De acordo com o CGNA, os atrasos na malha aérea não passarão de 1%. Para o chefe do CGNA, coronel Ary Rodrigues Bertolino, as ações serão tomadas com o intuito de garantir a segurança e terão impacto em 800 voos ao longo de dois meses, levando em consideração os 1.600 slots adicionais solicitados pelas empresas aéreas. “Nenhum aeroporto terá suas atividades totalmente suspensas. O da Pampulha, em Belo Horizonte, será fechado para pousos, mas poderá liberar decolagens.

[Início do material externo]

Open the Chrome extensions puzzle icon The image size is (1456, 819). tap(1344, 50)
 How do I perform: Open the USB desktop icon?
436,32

Já no novo aeroporto de São Gonçalo do Amarante, no Rio Grande do Norte, as decolagens serão afetadas, mas os pousos serão mantidos”, afirma.
Apesar das limitações, Brasília pode escapar do gargalo. O Consórcio Inframérica, que administra o aeroporto, pode concluir obras que permitirão a operação de pousos e decolagens simultâneos em condições de voo por instrumentos. Algo inédito no Brasil. O Decea disponibilizou àquele APP novos setores e novas frequências, melhorando o trabalho das equipes de controle de tráfego. “O nosso único problema está justamente na falta de pistas, taxiways e um viaduto no aeroporto. Agora, com as obras entregues, poderemos melhorar o trabalho no radar”, ressalta o controlador, que também tem ressalvas em relação a Guarulhos, onde a média de atraso é de 15%, segundo a Anac. Para solucionar os problemas, a Aeronáutica pretende implantar pousos e decolagens quase simultâneos nas duas pistas de Guarulhos, desde que as aeronaves sigam em direções opostas. Esse tipo de operação seria possível durante o dia e só quando houver cinco quilômetros de visibilidade horizontal e visibilidade vertical adequada, condições presente em 70% do ano.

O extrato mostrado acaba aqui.